Une fois son infériorité bien constatée, cet esprit de caste a son génie propre qu’il faut savoir reconnaître. Nos préjugés ont aussi leur poésie, puisqu’ils affectent notre manière de sentir, et impriment à nos mœurs une forme particulière. De la démangeaison de dénigrement et du prurit de défiance qui sont propres au tempérament plébéien naissent de réelles qualités dont la littérature et les arts trouvent aussi à faire leur profit, entre autres l’esprit de satire et la verve comique. Jordaens représente à merveille ce tour d’esprit. La caricature, qui dans les arts est l’arme plébéienne par excellence, n’a jamais été maniée par personne avec autant de puissance et de force. Toutes les fois qu’il lui faut représenter quelque dépositaire de l’autorité ou quelque instrument de la tyrannie sociale, il produit un vrai chef-d’œuvre de satire. Ses juges et ses docteurs ne sont pas odieux, ils sont ridicules ; ses persécuteurs sont encore plus laids que féroces. Là où cette verve bouffonne triomphe à son aise, c’est dans le Jésus enfant parmi les docteurs, qui nous paraît le chef-d’œuvre du maître. Ce tableau n’est pas en Flandre, et nous l’avons autrefois possédé à Paris, d’où le tira l’empereur Napoléon Ier pour en faire don à la ville de Mayence, cadeau vraiment royal, si l’on ne tient compte que de l’œuvre d’art, mais peu fait pour répandre les sentimens d’ordre et d’autorité, car c’est bien la peinture la plus irrespectueuse que j’aie vue[1].

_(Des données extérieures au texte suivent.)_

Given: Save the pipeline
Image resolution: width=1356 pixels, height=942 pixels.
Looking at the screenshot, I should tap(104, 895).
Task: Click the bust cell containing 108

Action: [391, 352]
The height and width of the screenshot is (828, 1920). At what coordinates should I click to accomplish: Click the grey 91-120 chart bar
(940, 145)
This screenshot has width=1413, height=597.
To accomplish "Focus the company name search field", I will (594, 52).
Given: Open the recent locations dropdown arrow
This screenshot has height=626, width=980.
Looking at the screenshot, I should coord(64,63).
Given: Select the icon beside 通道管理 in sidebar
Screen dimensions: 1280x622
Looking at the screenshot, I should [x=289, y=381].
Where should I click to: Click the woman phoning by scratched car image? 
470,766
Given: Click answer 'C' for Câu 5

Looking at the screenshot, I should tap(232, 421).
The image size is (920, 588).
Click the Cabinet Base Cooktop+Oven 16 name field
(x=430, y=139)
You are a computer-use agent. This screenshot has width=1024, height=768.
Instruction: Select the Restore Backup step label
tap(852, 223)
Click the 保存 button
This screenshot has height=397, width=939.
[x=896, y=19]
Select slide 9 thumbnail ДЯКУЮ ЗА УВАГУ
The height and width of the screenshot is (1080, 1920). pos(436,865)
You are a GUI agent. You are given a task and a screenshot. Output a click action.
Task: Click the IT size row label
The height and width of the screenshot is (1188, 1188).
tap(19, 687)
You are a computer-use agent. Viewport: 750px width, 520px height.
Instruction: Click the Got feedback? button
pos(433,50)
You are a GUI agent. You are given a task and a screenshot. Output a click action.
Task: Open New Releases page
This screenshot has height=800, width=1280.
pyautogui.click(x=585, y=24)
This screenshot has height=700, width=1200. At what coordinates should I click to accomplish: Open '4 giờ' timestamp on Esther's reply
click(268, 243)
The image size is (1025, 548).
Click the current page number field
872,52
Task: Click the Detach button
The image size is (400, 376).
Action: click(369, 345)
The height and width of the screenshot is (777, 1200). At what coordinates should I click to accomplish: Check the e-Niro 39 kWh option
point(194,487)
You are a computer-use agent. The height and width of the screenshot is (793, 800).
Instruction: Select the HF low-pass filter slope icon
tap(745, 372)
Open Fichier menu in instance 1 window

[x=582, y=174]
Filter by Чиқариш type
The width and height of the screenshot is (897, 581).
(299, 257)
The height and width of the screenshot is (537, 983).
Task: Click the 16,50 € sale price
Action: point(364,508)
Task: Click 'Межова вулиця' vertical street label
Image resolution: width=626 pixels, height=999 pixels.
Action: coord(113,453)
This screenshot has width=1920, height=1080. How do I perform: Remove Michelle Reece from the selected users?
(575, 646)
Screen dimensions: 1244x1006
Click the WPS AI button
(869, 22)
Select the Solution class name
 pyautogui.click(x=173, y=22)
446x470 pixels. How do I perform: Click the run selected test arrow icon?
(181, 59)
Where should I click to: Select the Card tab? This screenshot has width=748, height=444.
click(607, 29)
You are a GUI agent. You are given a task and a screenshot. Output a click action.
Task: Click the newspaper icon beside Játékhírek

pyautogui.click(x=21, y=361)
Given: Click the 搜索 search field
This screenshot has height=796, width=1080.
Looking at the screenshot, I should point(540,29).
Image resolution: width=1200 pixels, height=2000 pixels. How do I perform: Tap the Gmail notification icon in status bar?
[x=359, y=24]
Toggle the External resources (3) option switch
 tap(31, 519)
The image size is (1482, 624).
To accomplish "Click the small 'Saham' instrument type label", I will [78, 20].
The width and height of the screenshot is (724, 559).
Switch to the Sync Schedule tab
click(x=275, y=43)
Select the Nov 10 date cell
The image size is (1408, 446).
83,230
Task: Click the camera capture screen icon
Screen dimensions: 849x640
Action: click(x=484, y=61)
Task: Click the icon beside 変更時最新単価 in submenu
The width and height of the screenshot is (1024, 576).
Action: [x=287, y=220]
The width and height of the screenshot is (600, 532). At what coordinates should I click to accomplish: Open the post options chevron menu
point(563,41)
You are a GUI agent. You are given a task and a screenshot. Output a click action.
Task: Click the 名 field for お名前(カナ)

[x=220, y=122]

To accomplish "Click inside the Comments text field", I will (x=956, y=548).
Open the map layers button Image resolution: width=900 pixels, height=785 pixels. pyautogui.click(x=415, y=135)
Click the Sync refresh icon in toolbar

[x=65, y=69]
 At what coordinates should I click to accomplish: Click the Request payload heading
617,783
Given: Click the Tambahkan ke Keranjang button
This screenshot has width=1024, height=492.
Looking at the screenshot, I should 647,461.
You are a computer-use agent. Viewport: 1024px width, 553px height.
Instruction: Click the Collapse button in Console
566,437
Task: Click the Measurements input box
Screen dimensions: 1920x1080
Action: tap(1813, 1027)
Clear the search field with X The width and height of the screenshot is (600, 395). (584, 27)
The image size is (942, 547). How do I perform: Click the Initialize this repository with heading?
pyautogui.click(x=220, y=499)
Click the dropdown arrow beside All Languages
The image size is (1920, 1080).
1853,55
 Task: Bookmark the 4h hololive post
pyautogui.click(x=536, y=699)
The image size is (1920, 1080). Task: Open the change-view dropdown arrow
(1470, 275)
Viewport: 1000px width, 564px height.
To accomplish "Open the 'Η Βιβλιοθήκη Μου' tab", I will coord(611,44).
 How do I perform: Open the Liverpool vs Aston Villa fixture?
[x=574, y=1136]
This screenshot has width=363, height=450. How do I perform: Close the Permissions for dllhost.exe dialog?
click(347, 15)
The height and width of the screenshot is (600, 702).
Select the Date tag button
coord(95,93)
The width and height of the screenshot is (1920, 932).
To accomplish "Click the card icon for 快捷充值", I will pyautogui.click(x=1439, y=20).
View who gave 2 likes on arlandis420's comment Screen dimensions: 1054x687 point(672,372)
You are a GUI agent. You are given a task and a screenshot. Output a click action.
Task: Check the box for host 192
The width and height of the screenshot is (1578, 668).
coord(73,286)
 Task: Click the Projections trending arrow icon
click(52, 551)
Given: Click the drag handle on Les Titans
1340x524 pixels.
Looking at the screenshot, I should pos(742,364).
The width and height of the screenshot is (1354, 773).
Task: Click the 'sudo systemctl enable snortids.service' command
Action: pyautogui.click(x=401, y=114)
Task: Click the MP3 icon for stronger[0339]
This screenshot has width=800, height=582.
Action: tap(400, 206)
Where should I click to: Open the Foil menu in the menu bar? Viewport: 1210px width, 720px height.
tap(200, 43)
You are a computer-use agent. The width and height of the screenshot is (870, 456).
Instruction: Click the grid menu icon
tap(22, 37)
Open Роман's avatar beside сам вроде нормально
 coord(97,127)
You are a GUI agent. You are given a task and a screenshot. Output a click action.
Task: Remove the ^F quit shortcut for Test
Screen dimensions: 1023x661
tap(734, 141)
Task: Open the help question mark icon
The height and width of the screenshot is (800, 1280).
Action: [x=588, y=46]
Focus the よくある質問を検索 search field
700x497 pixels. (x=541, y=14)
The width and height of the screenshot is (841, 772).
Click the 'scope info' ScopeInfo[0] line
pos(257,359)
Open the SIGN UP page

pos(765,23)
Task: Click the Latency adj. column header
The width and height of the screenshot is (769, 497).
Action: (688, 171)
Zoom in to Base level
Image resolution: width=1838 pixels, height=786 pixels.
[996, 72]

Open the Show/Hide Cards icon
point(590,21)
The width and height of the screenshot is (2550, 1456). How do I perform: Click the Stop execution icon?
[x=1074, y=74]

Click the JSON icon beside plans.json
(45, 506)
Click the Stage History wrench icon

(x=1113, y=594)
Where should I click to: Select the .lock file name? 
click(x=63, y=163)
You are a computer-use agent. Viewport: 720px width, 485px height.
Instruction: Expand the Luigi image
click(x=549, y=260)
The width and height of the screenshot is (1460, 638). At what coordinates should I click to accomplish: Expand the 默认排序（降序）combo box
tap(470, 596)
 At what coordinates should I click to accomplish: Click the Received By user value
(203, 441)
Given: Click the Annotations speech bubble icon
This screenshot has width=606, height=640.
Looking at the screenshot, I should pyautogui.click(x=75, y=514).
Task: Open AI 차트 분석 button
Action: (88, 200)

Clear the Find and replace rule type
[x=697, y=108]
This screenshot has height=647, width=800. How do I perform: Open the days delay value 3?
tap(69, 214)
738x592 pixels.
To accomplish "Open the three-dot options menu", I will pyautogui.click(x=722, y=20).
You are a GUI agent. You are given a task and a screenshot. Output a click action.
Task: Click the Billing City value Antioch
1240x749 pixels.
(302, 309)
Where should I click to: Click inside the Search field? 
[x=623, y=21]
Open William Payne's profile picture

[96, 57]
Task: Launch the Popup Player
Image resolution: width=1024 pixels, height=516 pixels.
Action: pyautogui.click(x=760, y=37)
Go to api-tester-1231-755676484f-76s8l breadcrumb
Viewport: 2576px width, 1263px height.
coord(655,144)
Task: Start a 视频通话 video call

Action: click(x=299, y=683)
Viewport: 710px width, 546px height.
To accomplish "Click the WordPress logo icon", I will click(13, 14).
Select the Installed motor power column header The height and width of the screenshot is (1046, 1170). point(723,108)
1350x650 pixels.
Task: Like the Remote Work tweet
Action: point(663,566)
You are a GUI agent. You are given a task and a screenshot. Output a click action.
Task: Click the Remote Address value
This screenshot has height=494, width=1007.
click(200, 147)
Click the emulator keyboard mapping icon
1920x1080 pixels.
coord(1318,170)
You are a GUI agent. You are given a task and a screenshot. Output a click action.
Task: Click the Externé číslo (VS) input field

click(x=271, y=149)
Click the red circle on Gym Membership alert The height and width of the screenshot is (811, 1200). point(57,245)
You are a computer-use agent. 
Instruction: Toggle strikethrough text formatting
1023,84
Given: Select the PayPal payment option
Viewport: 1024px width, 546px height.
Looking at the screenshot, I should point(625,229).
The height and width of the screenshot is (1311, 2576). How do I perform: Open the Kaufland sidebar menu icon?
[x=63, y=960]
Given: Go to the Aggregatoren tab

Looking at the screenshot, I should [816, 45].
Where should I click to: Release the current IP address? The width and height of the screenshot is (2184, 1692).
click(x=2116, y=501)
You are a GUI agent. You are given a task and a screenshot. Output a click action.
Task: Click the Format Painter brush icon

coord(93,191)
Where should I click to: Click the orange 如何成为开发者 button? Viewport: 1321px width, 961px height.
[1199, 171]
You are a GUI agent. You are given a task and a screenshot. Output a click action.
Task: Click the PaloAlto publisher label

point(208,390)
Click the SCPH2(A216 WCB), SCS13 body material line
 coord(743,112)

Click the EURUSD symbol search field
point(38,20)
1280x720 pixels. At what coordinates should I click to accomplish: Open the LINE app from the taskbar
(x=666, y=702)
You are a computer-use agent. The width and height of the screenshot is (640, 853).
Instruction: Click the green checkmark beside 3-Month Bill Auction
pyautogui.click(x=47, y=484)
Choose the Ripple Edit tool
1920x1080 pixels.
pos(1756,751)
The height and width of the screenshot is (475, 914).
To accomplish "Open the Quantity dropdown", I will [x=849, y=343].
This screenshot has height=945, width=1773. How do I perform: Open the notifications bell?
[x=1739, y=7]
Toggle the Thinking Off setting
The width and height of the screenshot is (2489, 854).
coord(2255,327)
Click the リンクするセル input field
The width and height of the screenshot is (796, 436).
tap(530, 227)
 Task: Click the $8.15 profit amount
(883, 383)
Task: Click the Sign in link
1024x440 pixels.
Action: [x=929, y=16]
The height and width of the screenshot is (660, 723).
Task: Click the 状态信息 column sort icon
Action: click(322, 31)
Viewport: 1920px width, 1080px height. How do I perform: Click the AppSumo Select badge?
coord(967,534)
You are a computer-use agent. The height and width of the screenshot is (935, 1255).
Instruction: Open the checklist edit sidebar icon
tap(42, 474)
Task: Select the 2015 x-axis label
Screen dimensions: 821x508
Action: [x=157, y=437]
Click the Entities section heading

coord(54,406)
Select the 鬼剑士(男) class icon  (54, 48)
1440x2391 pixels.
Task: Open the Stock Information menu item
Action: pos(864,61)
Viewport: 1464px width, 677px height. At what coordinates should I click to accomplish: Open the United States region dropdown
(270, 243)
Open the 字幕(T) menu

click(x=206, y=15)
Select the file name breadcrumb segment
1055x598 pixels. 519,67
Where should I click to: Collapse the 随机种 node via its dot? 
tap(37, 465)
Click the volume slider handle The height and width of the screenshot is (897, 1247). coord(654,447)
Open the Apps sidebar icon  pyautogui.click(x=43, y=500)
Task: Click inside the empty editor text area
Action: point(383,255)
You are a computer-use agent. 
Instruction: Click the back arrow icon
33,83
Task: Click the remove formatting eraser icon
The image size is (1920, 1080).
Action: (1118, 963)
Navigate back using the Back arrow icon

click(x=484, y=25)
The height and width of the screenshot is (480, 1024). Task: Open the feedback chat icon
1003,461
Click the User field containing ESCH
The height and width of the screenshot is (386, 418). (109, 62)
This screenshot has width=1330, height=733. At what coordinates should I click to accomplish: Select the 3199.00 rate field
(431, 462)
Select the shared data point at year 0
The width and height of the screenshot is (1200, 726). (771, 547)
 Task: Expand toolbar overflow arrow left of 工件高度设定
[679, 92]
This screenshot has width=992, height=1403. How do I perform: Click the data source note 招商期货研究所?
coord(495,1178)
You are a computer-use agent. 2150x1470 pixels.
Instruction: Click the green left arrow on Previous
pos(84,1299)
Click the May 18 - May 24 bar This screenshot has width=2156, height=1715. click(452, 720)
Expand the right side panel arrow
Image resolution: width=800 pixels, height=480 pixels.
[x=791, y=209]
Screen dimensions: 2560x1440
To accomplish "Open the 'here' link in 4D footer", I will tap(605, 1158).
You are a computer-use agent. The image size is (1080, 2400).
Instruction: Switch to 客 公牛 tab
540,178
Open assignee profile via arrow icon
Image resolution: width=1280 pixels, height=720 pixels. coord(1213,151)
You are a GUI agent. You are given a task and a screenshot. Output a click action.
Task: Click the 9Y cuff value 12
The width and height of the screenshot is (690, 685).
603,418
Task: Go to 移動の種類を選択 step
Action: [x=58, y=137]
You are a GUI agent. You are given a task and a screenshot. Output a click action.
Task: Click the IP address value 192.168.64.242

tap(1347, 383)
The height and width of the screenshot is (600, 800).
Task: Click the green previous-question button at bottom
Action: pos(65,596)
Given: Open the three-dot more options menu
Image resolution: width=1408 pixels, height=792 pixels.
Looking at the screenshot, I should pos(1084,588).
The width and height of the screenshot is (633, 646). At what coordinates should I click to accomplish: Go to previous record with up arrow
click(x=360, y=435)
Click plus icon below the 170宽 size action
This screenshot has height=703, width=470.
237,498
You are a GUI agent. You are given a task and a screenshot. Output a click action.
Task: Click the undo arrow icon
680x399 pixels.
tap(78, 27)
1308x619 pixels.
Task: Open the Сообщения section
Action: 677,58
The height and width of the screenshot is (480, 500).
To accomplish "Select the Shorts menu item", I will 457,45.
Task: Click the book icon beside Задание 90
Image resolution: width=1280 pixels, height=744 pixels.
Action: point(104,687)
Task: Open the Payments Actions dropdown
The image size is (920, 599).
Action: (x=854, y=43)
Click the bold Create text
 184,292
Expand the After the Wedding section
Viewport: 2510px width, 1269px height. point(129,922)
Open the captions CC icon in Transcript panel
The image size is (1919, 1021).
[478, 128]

  1. Nulle ville au monde n’a été l’objet de plus d’attentions flatteuses que cette ville de Mayence, véritable enfant gâté des maisons souveraines. Dans ce même palais des archevêques électeurs qui contient le don magnifique de Napoléon Ier, nous avons remarqué encore des modèles de machines de guerre romaines, présent de l’empereur Napoléon III, de nombreux moulages des sculptures du musée de Berlin, cadeau du roi de Prusse, et de magnifiques publications officielles du gouvernement russe, offertes par l’empereur de Russie.